Богдан Карлыч, сухой, длинный старик, в коричневом суконном кафтане, смятом жабо, черных чулках и башмаках с огромными стальными пряжками, с совершенно неподвижным, ничего не выражавшим лицом, только мотнул головою.
В опочивальню, трусливо пробираясь, всхлипывая и то и дело тихонько сморкаясь, прокралась тринадцатилетняя сестра Сергея, Елена. За нею показались еще две-три фигуры, знаками подзывая к себе хозяйку. Марья Никитишна Горбатова кинулась к дверям, и Сергей расслышал:
- Все готово!
- Что же, зовите! - упавшим голосом отвечала Марья Никитишна.
Через минуту в опочивальню уже входил священник.
IV. СТРАШНЫЙ ДЕНЬ
Все, что было потом, оставило в Сергее смутное воспоминание, как подробности кошмара, которые забываются немедленно вслед за пробуждением, - остается в памяти только общее впечатление, давящее и невыносимое.
Недолга была глухая исповедь. Через несколько минут после принятия святых Тайн Борис Григорьевич скончался.
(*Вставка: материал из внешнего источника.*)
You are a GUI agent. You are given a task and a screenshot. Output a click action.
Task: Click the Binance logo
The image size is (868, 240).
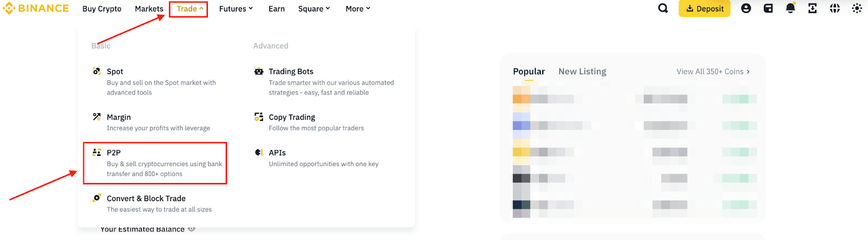(36, 9)

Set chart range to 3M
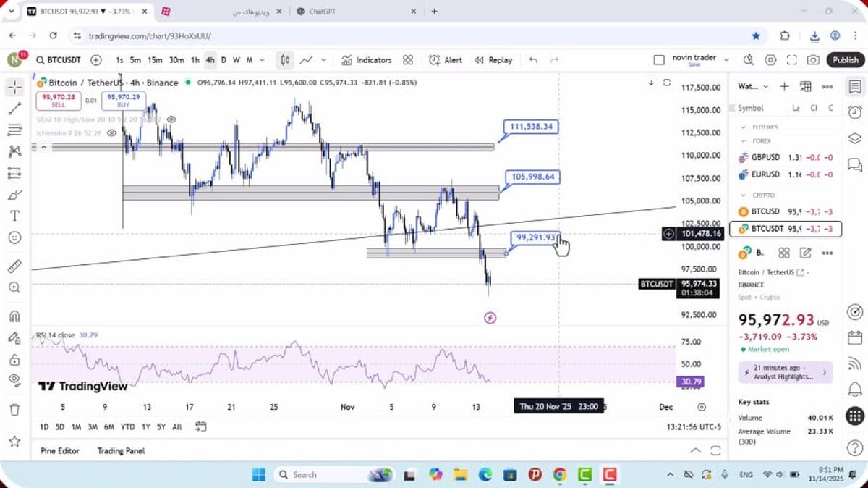coord(93,426)
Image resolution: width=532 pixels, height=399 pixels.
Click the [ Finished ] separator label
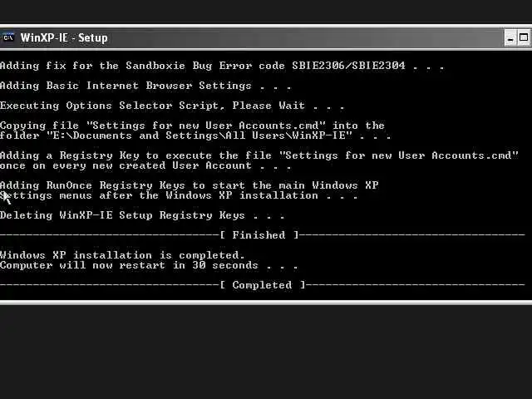coord(259,235)
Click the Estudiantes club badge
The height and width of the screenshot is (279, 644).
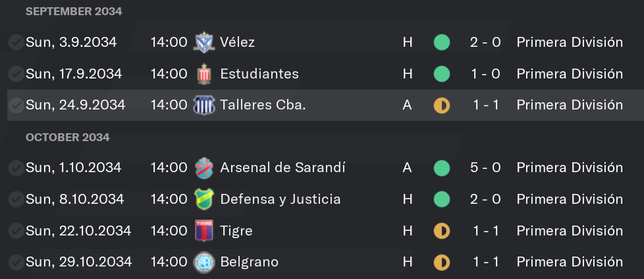(203, 74)
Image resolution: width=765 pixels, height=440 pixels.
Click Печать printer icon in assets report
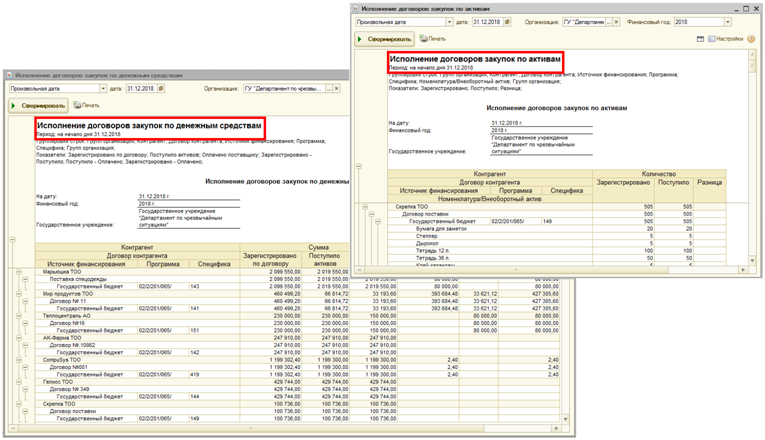431,38
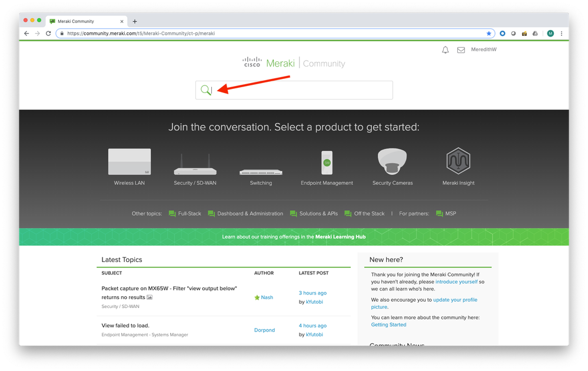This screenshot has width=588, height=371.
Task: Open the MereditthW user profile menu
Action: click(x=484, y=49)
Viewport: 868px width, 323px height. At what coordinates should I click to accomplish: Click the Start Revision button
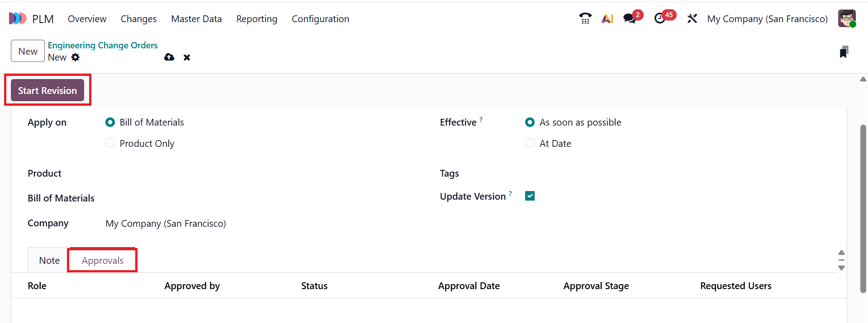47,90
Громкие вопли огласили большие хоромы горбатовского дома. Вопили и те, которые действительно жалели покойника, вопили и те, которые в глубине души были очень рады его смерти, вопили по принятому обычаю, по неизбежной, всеми признаваемой необходимости. Затем поднималась таинственная суета, постоянно сменявшаяся унылой тишиною. Многочисленная прислуга, приживальщики и приживалки, испокон века ютившиеся в богатом барском доме, даже карлик Моська - все ходили на цыпочках, шептались, появлялись и исчезали как тени. Марья Никитишна, отчаяние которой было трогательно, потому что со смертью мужа она теряла свою важнейшую опору жизни, человека, умом которого и волей она жила с пятнадцатилетнего возраста, - Марья Никитишна бессильно сидела в старом любимом мужнином кресле; обнимала и не отпускала от себя дочь, каждую минуту подзывала к себе Сергея, обливалась тихими слезами. Но вот ее слезы вдруг остановились, она с изумлением глядела туда, в соседнюю комнату, где теперь лежало тело Бориса Григорьевича, и хриплым, страшным голосом говорила:
- Да что же это?.. Неужели его нет?.. Не может быть того… как же это?.. Что же теперь будет?..
И умолкала.
Сергей не отходил от матери. Он чувствовал такую усталость, что ему тяжело было подняться с места. Он не плакал, не испытывал теперь ни жалости, ни ужаса, ему только казалось, что несносная тяжесть навалилась на него и так вот и давит и грудь и голову, так что дышать становится трудно; хочется вырваться, уйти на чистый воздух, и между тем является сознание, что уйти нельзя, что всюду будет преследовать эта тяжесть. По временам он взглядывал на мать, видел ее жалкое, недоумевающее и сразу постаревшее лицо и поскорей отводил от нее глаза, потому что невыносимо было глядеть на нее.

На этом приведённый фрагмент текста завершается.